Gary Valentine macht vor einer Fotowand ein albernes Gesicht.
Foto: IMAGO / Newscom World

Gary Valentine heute

Böse Zungen mögen behaupten, dass Gary Valentine ein Nepo-Baby ist, aber viel richtiger wäre die Bezeichnung Nepo-Bruder, denn die Nähe zu seinem Bruder Kevin James zieht sich wie ein roter Faden durch seine Karriere. So spielte er an dessen Seite in älteren James-Filmen wie „Chuck und Larry“ oder „Der Zoowärter“, war zuletzt aber auch in neueren James-Streifen wie der Netflix-Komödie „Home Team“ zu sehen.

Nicole Sullivan lächelt vor einer Fotowand.
Foto: IMAGO / Allstar

Nicole Sullivan als Holly Humpert

Ein späterer Zugang in der Serie ist Holly Humpert, die vor allem in Geschichten rund um Arthur Platz findet. Da sie als attraktiv wahrgenommen wird, ist sie aber auch häufig im Fokus von Danny und Spence, die beide gerne mit ihr zusammen wären. Aufgrund der Tatsache, dass sie stets über einen finanziellen Engpass verfügt, ist sie prinzipiell für jegliches Unterfangen bereit und lässt sich dementsprechend in viele Pläne des Heffernan-Kosmos hineinziehen.

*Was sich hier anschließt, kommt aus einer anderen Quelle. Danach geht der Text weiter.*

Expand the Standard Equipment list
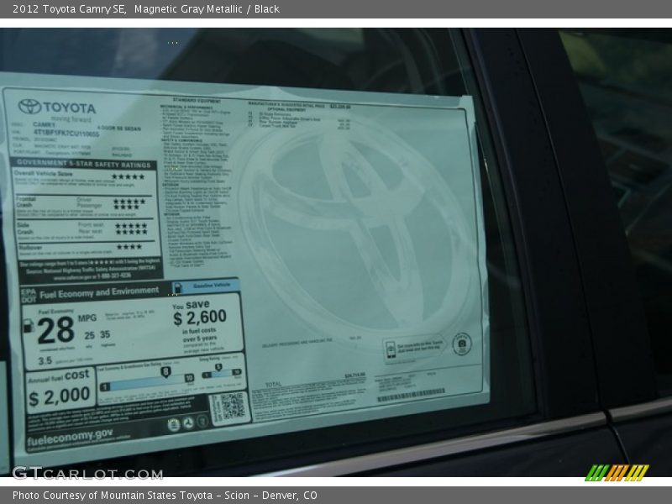This screenshot has width=672, height=504. 193,97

Nicole Sullivan protestiert mit anderen Schauspielern und Schauspielerinnen.
Foto: IMAGO / ABACAPRESS

Nicole Sullivan heute

Wenn man sich ihre Karriere anschaut, dann ist Nicole Sullivan dem Fernsehen überwiegend treu geblieben. Selbstverständlich ist sie gelegentlich in dem einen oder anderen Film zu sehen, wie etwa dem Zac-Efron-Teenie-Film „17 Again“, aber ihr Repertoire an Serienrollen ist deutlich umfangreicher. Hierbei bekleidet sie, wie Patton Oswalt, überwiegend Episodenrollen und war seit dem Ende von „King of Queens“ in über zwanzig weiteren Serien involviert.

Apropos involviert: Beinahe hätte Sullivan in einer ganz anderen Serie die Hauptrolle gesprochen. So war die Schauspielerin nämlich als Leela in „Futurama“ vorgesehen, verlor den Job letztendlich aber an Katey Sagal.

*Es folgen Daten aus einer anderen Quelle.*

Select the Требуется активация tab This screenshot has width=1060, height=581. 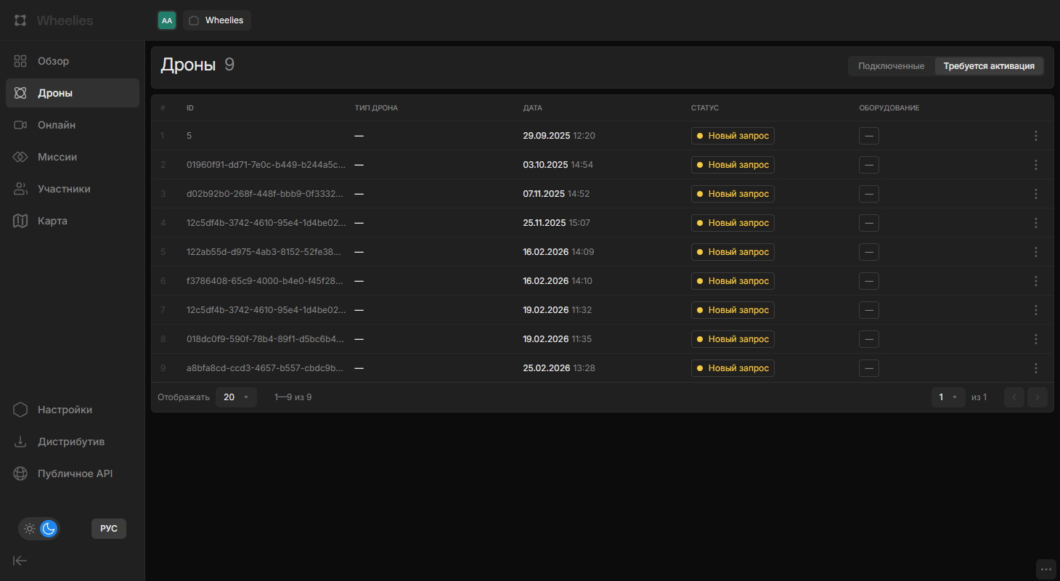pos(989,66)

Larry Romano sitzt neben Kevin James auf einem Sofa.
Foto: RTL II

Larry Romano als Richie Iannucci

Auch Richie gehört zu Dougs Freundeskreis und ist schon seit längerer Zeit mit dem Paketzusteller befreundet. Im Gegensatz zu den anderen Mitgliedern von Dougs Freundeskreis genießt er jedoch Erfolg bei Frauen, was vor allem mit seinem Job als Feuerwehrmann zusammenhängen dürfte.

Später wird Richie allerdings aus der Serie herausgeschrieben und spielt, abgesehen von einem letzten Auftritt in der dritten Staffel, nie wieder in der Serie mit. Seine Rolle wird fortan durch Spence ersetzt.

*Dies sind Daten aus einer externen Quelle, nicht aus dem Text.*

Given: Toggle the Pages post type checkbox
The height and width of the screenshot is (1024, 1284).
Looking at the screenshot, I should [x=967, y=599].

Larry Romano guckt nachdenklich.
Foto: HBO Films

Larry Romano heute

Auch wenn viele bis heute glauben, dass Larry Romano mit dem Sitcom- und „Ice Age“-Star Ray Romano verwandt ist, besteht zwischen den beiden tatsächlich kein Verwandtschaftsverhältnis.

Seine Karriere stockte ebenfalls nach „King of Queens“. Er spielt zwar immer wieder in renommierten Filmen wie „The Irishman“ von Martin Scorsese mit, seine Rollen sind dabei jedoch eher kleinerer Natur. Seit 2019 ist er in keinem weiteren Film oder keiner weiteren Serie mehr aufgetreten.